I have this table (subscriber):
id - device_id - invert
1 'abcd' true
2 'abcd' true
There are other rows but those are the only one concerned (with the same device_id
)
And I made the request :
UPDATE subscriber
SET invert = false
WHERE device_id = (SELECT device_id WHERE id = 1)
RETURNING *;
I forgot the FROM
clause of the sub-select. The sub-select on it's own crash as expected (device_id does not exist
). However, the full request compute, and does update and return one of the row (the one with id = 1
). The correct request should update and return both rows.
Why? Is it some kind of bug? Or does the sub-select behave differently from a select?
Upvotes: 2
Views: 51
Reputation: 51599
I'm afraid, skipping FROM
you made expression in brackets a correlated subquery, not just a subquery, eg:
t=# select oid,(select oid) from pg_database limit 2;
oid | oid
-------+-------
1 | 1
12945 | 12945
(2 rows)
this way Postgres tries to guess the alias to be used for the column name, which is the the pg_database in my case... So you in your case your where device_id = (SELECT device_id WHERE id = 1)

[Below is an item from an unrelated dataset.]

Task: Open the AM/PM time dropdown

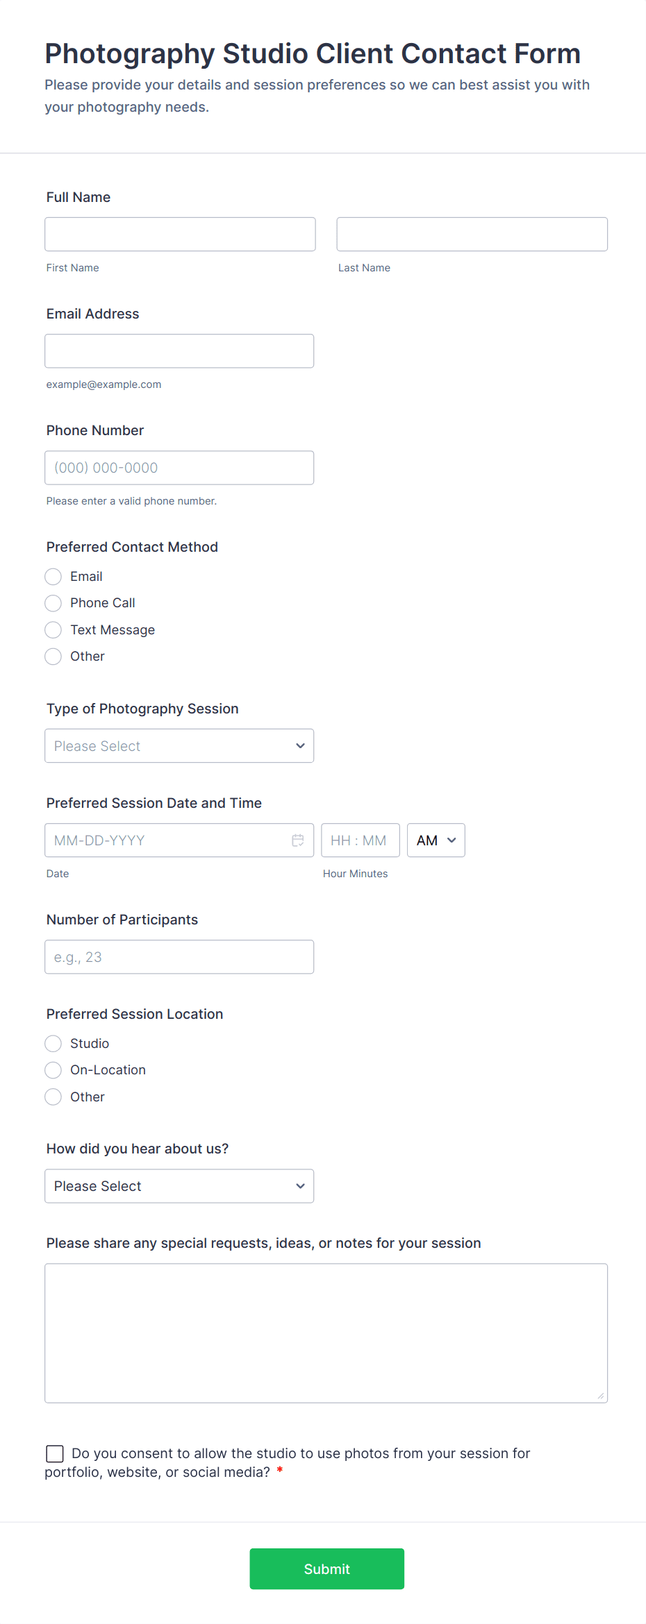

is logically equal to where id = 1
...
another example:
t=# select oid,(select oid::int*2 where oid=1),2 from pg_database limit 2;
oid | ?column? | ?column?
-------+----------+----------
1 | 2 | 2
12945 | | 2
(2 rows)
Upvotes: 1
Reputation:
I think similar questions have been asked before, but I can't find them right now.
Inside the sub-select everything from the outer query is visible as well. If there is a name-clash "local" identifiers in the sub-select have precedence over the "outer" ones. If an identifier is not valid in the sub-select, but is available in the outer query, the one from the outer query is used.
Postgres allows SELECT statements without a FROM
clause, so
select 42;
is valid
So your sub-select actually uses the device_id
and id
columns from the table that is being updated. That's why the query works .
This is not a bug, these visibility rules are required by the SQL standard (however, the possibility to run a SELECT
without FROM
is an extension to the SQL standard).